WRITTEN EXERCISE A> Reproduce the passage of the soap box thread from "Please suggest the" up to and including "(25*42*60)/(7*6*5)= 300(option D)".
WRITTEN EXERCISE B> In the soap box thread, what are the measurements of each carton?

SELECTED TEXT>
━━━━━━━━

A -210 B - 252 C - 280 D -300 E-420

Please suggest the method to solve such problems.

Maximum number of soap boxes that can be placed in each carton = Volume of each carton/ volume of each box = (25*42*60)/(7*6*5)= 300(option D)

A grocer is storing soap boxes in cartons that measure 25 inches by 42 inches by 60 inches. If the measurement of each soap box is 7 inches by 6 inches by 5 inches, then what is the maximum number of soap boxes that can be placed in each carton?

A -210 B - 252 C - 280 D -300 E-420

Area of the box = \(25*42*60=63000\) Area of one soap = \(7*6*5=210\) Tot number = \(\frac{63000}{210}=300\)

You have to calculate the area of the box, then divide it by the area of one soap, and you ll find the number of soaps that will fit into the box D

Thanks Zarrolou for quick reply.

━━━━━━━━

SUPPLIED DATA>
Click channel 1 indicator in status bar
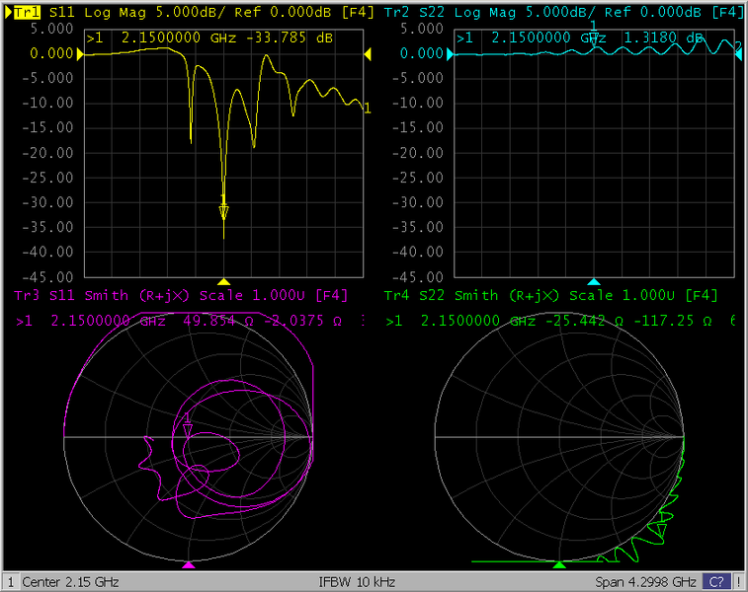Viewport: 748px width, 592px height. coord(10,582)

━━━━━━━━

SOLUTION A>
Please suggest the method to solve such problems.

Maximum number of soap boxes that can be placed in each carton = Volume of each carton/ volume of each box = (25*42*60)/(7*6*5)= 300(option D)

SOLUTION B> 25 inches by 42 inches by 60 inches.